Last spring Harvard Magazine reported on a recent (2010) translation of a thirteenth-century German illuminated manuscript, De Regimine Mensium, that provided brief monthly instructions on how to maintain one's health. The manuscript, held by Houghton Library, included this advice for the month of January: “It is healthiest (sumere sanum) to eat warm food.” I guess most of us can check that off the list, though I'm not sure how effective this would be as a treatment for, say, influenza. The author provided similar dietary advice for other months: “Eat roasted meat and take baths”* (March), “Eat lettuce leaves with apples and drink from fountains” (June), “Avoid warm food, this month you have no need of it” (August), and “Drink cattle or curdled sheep's milk” (October). Demonstrating attachment to the humoral theory of illness, the manuscript sometimes recommended bloodletting - “Avoid frost and let blood flow from the thumb” (February), “Fill your belly with fluids and drain the foot of blood” (April) – though the entry for July recommends “Do not slash the veins...avoid them altogether,” which is good advice for any month. 

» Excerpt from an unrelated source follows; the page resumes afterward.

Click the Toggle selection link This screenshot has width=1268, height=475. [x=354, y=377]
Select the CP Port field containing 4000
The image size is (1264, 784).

The entries for May and November are of particular interest to yours truly, because they both recommend spices such as cinnamon**, evincing the medieval and early-modern European belief that spices had great medicinal value. (The entry for September is a two-fer: “Bloodletting is good, and then you ought to eat spices.”) This is probably a consequence of the Eurasian belief that spices, such as pepper (“the grains of paradise”), were literally otherworldly, and it explains why European aristocrats were willing to spend such large sums of money on them – and thus why mariners like Columbus, Verrazano, and Hudson spent so much time seeking a short all-water route to China and Indonesia. (See William Bernstein, A Splendid Exchange: How Trade Shaped the World [Grove Press, 2008], 112-113; Peter Mancall, Fatal Journey: The Final Expedition of Henry Hudson [Basic Books, 2009], 21-25.)

Anyway, if any of my readers plan to spend February filling their bellies with generic fluids and draining the blood from their feet, they will have to let me know how that works out.

* Perhaps not at the same time, though.
** According to a late sixteenth-century author cited by Mancall, "cinnamon soothed upset stomachs, strengthened the brain and liver, helped prevent dropsy...eradicated pain in the lungs, guts, and breast...[and] could both freshen breath and whiten teeth" (Fatal Journey, 22).


A. Student said...

What an odd adaptation of "Jane Eyre."

Seriously, my Valentine's Day just got very romantic!

A. Student said...

In Song of Songs, the beloved is compared to spices, along with other material splendors like gold and silver. "Spikenard and saffron, calamus and cinnamon, with all trees of frankincense; myrrh and aloes, with all the chief spices" are the beloved's garden.
The Assyrian gods drank wine of sesame seeds before they created the world (so where do those seeds come from?) The Akkadian word is šamaššammi,("sun-oil").

Dave Nichols said...

At least the Assyrians have answered that age-old question: "Which came first, the sesame or the sesame seed?"